When I run the thought experiment of collecting ten DMs and giving them the same situation and result, I feel justified in predicting that what they describe will
not all be the same. Perhaps it is that leeway, that speaks to the point
@Pedantic is making?
This doesn't seem to me like a very meaningful or insightful conclusion, TBH. That is, sure there are an 'infinite' number of incredibly minute variations on the following fiction. ALL of them must honor the agenda and, for the most part, live by the principles of play which the game (DW in this case I presume) espouses. Not only that, but the fiction has to follow from whatever came before, and that is a VERY strict constraint!
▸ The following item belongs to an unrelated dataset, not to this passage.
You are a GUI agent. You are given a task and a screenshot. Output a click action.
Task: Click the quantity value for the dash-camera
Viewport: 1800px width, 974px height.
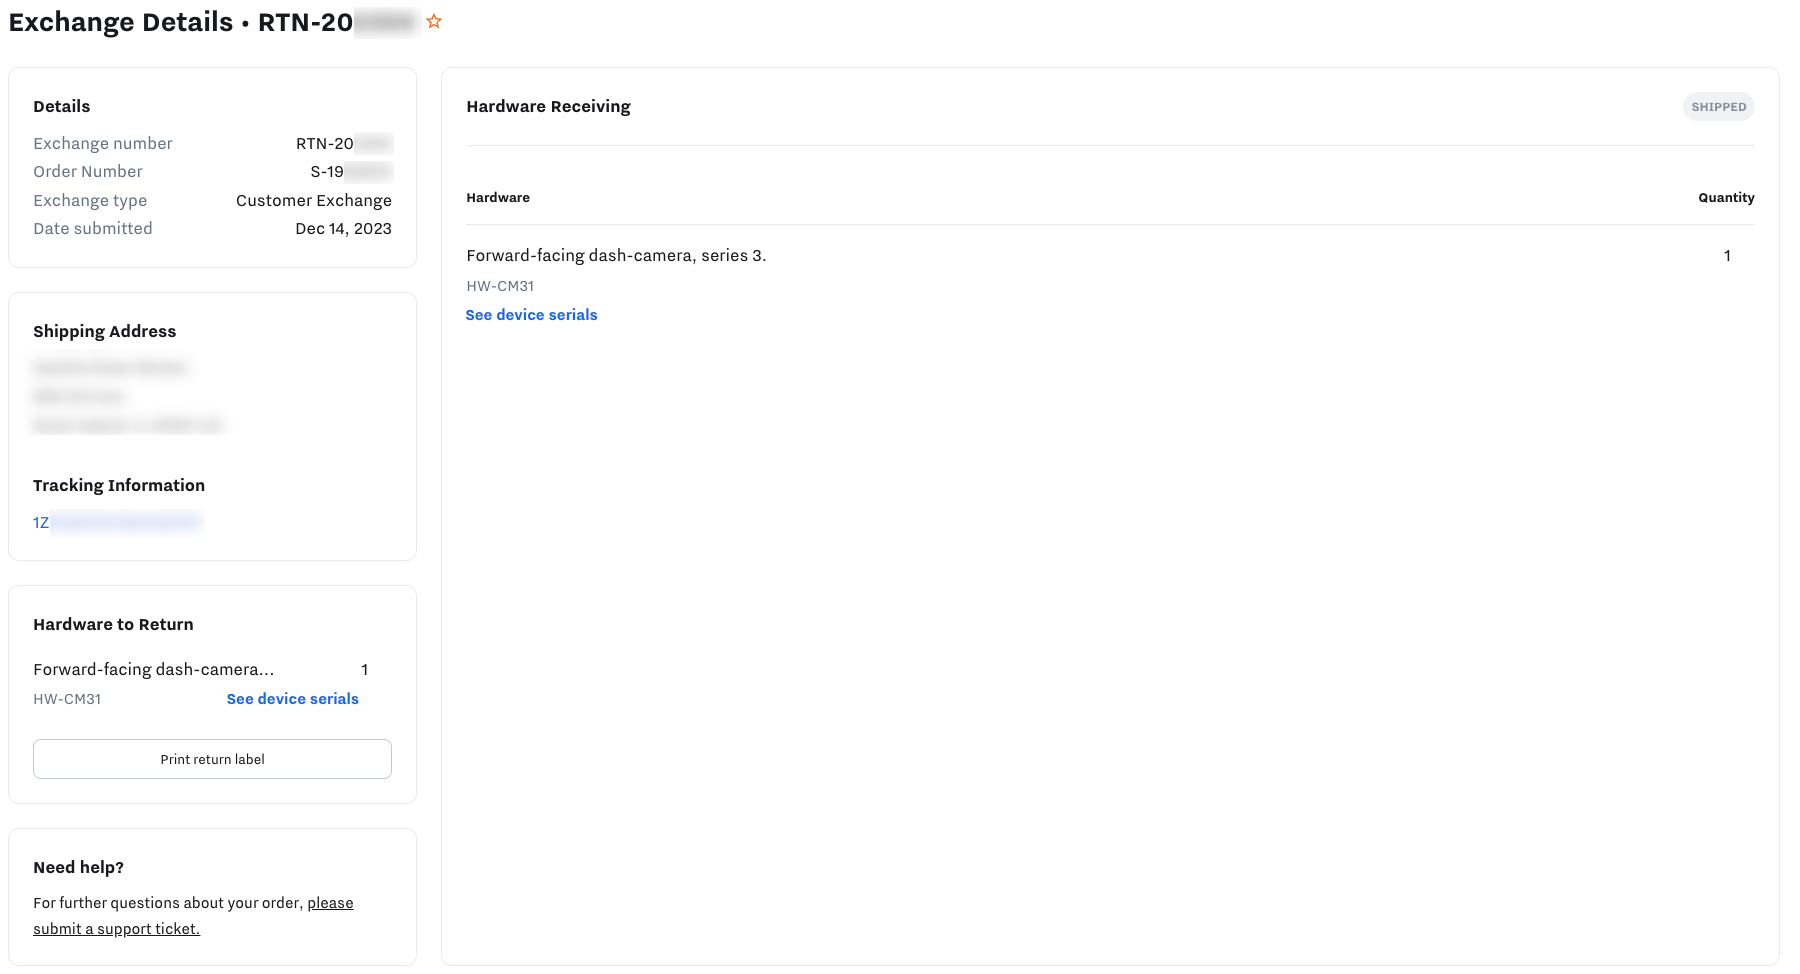[1727, 255]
So, basically, yes, the player rolls an 8 while conducting the Volley move. Lets assume they choose "move into danger" as the complication. There is a tactical situation here. That situation is going to be fairly well-specified in most cases, so there's really a limited repertoire of threats. Most likely the GM is going to have another enemy deal damage to your character (fiction will be something on the order of a bad guy moving in on you, or the PC getting too close and getting hit). Conceivably there could also be environmental hazards that could come into play, but those are again going to be dictated by the FICTION, not so much the GM! Finally, maybe the situation might call for an entirely new and thus-far unanticipated danger (IE because nothing much else is available). AGAIN this is a constraint of FICTION, not a GM whim. Here we all agree, there are probably a lot of options, but consider there are hinted-at dangers, fronts, factions, and dungeon moves. Most of the time the GM should be drawing from these, as opposed to spinning off into lala land to invent something completely new.
In other words, I can tell you with some fairly high reliability things like "what is
@Manbearcat going to say happens here?" I won't likely be exactly right, but I know it will be one of a small menu of possibilities that meet certain well-established criteria. This is really no different from the sort of choices that GM's make in, say, classic D&D, when a player does something aside from 'make an attack' or some other established type of 'move'. The GM, constrained by various factors picks a response. In a few cases that might be directly based on pre-existing notes, but 99% of the time it won't be, certainly not entirely.
The real question though is, what ultimately is the worth of this kind of statement in the first place? Clearly "stuff happens which nobody anticipated" should be pretty routine in RPGs, right?